UMIACS researchers are addressing a number of fundamental issues in high-performance computing that encompass algorithms, software, and applications. The UMIACS Parallel Computing Laboratory is one of the best equipped HPC laboratories in the nation and includes an IBM SP2, and a 10 node DEC alpha farm.

Experimental Parallel Algorithmics:

A fundamental problem in parallel computing is to design high-level, architecture independent, algorithms that execute efficiently on general purpose parallel machines. The purpose of this project is to advance our understanding of the main factors required for designing practical parallel algorithms and to develop techniques and data sets for experimentally validating the results. As a byproduct, we are developing portable parallel programs and data sets for a number of specific important problems arising in combinatorial computing and image processing.

Land Cover Dynamics:

The goal of this NSF Grand Challege project is to develop new high performance computing tools, emphasizing object oriented programming and parallel I/O of large scale images and maps, as well as new parallel algorithms and systems for image processing and spatial data handling, and apply them to important scientific problems in land cover dynamics.

High Performance Systems Laboratory (HPSL):

The development of sophisticated runtime support forms the foundation of this research effort. Two major research areas are currently under intensive study. The first is continued development of the runtime library (CHAOS/PARTI) for parallelizing applications with irregular data access patterns onto distributed memory parallel machines. The second area is providing runtime and compiler support for problems with irregular data access, where the data cannot fit into the main memory of the parallel machine

Massively Parallel Support for Knowledge Representation and Case-based Reasoning:

This project focuses on using the power of massive parallelism to develop tools that can be used in Artificial Intelligence research. In particular, a new frame-based represented language has been developed, which can exploit the power of parallelism for performing extremely fast inferencing.

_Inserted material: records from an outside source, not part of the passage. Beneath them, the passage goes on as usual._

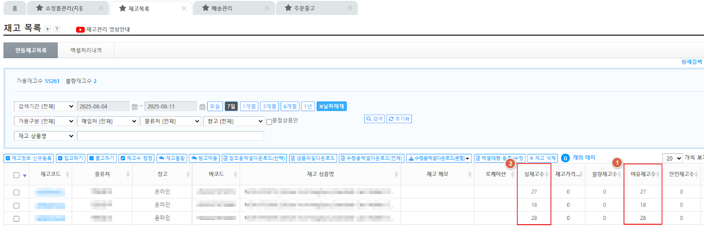Sort by 실재고수 column sort arrows

tap(547, 175)
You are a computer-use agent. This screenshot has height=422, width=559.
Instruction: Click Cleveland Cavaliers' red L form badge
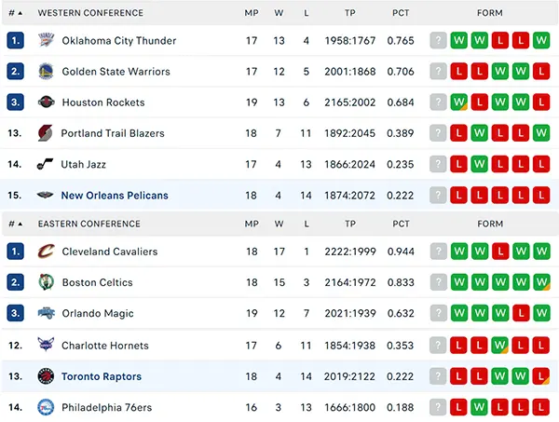(500, 252)
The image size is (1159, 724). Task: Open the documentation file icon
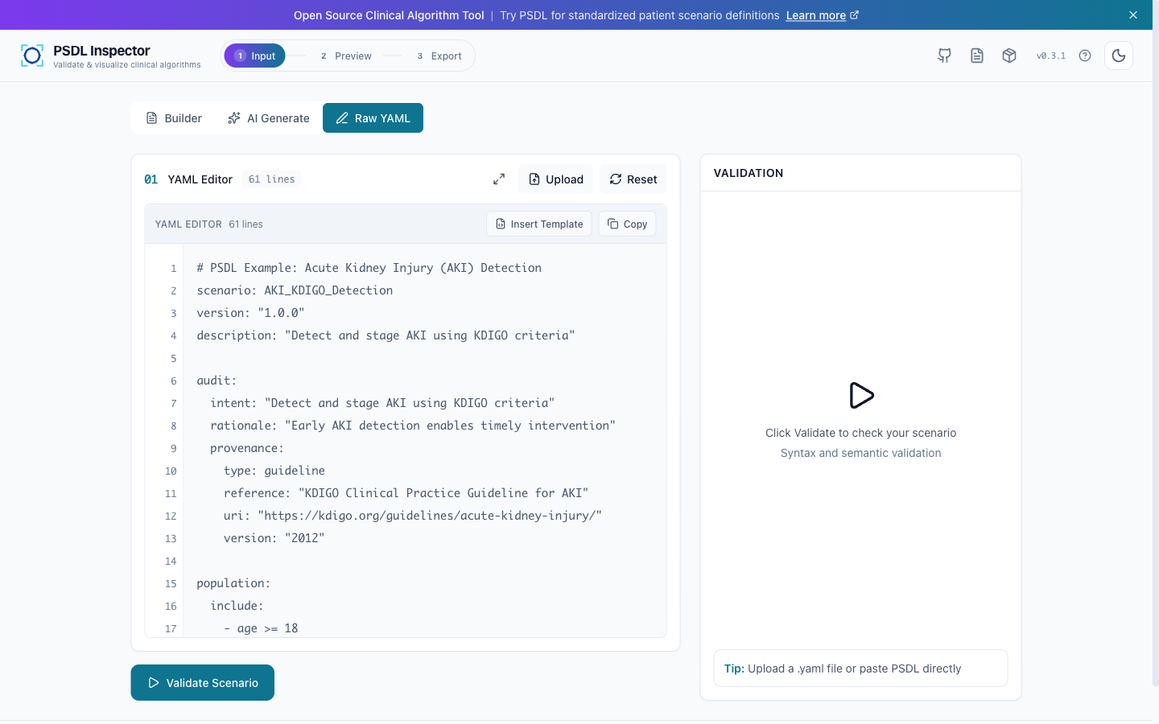coord(976,56)
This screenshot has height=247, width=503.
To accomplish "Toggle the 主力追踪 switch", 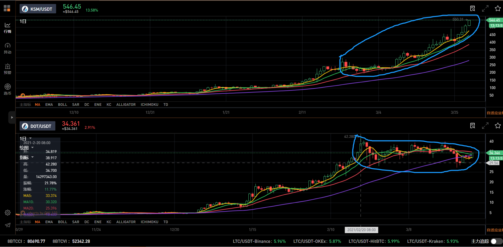I will tap(496, 241).
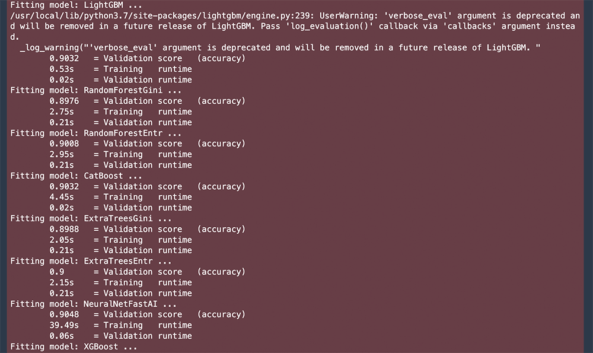Click the 'Fitting model: LightGBM' line
This screenshot has width=593, height=353.
click(x=76, y=5)
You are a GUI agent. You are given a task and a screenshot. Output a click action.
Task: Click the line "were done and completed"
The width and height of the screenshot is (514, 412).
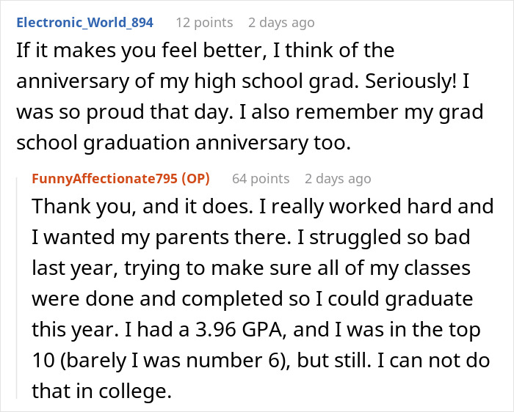click(x=148, y=299)
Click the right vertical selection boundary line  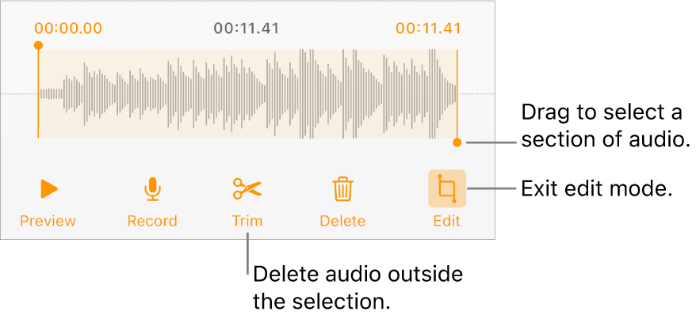[x=457, y=95]
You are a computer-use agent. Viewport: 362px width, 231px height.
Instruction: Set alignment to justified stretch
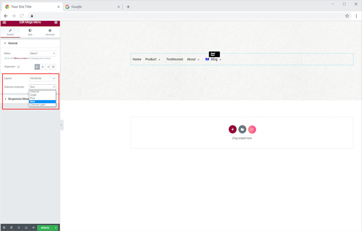tap(53, 67)
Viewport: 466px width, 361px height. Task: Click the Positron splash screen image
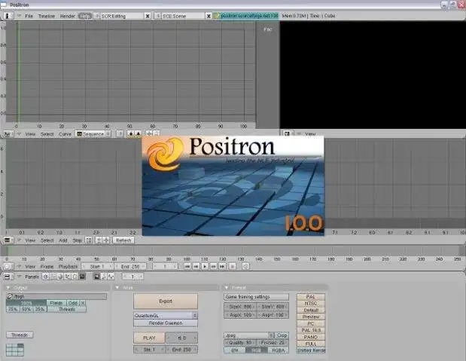(233, 185)
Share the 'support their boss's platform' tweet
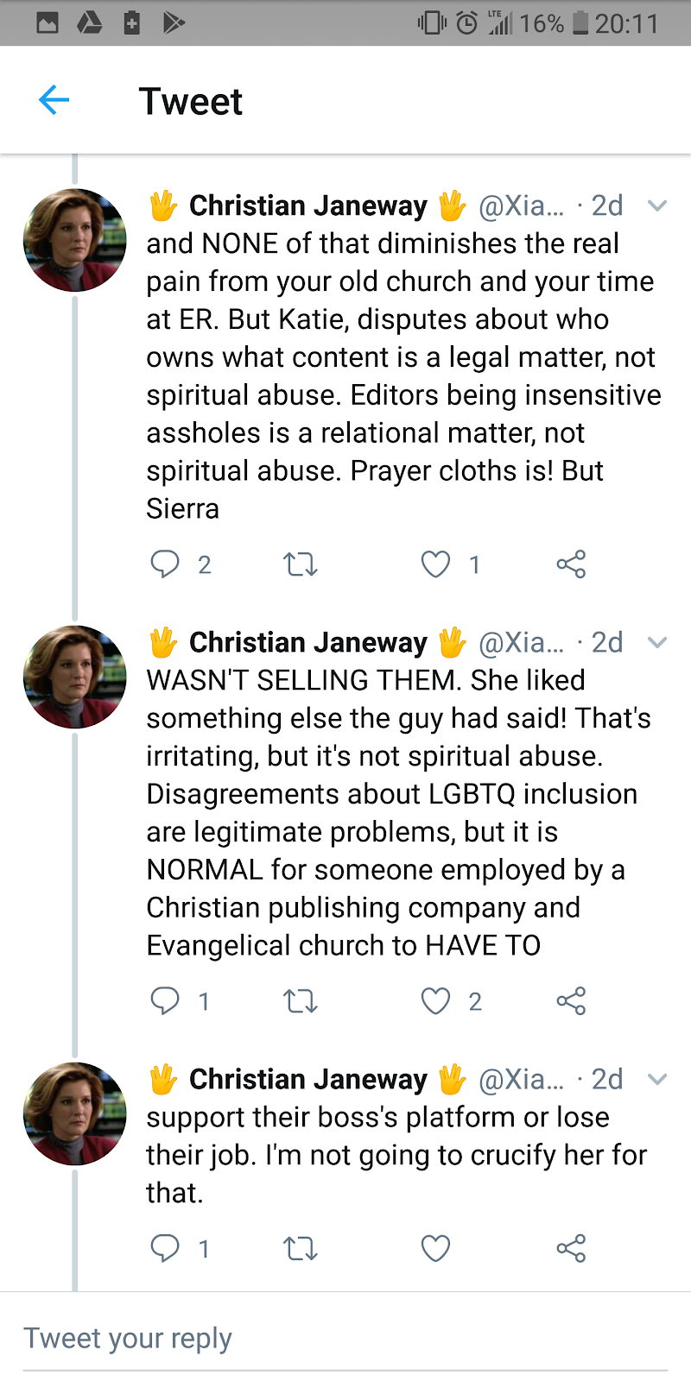691x1381 pixels. click(x=571, y=1249)
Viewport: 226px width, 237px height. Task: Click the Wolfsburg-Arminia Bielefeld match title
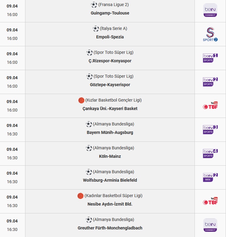pyautogui.click(x=110, y=180)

Fundamentals of Parallel Computing:

The emphasis is on understanding and anticipating the principles guiding parallel computing. Examples include modeling trade-offs between communication throughput and time in scalable parallel systems; understanding the role that parallel programming could play in machines that demonstrate modest, but increasing amounts of parallelism; developing automatic load balancing methods; and studying various modeling issues that arise in parallel computing research.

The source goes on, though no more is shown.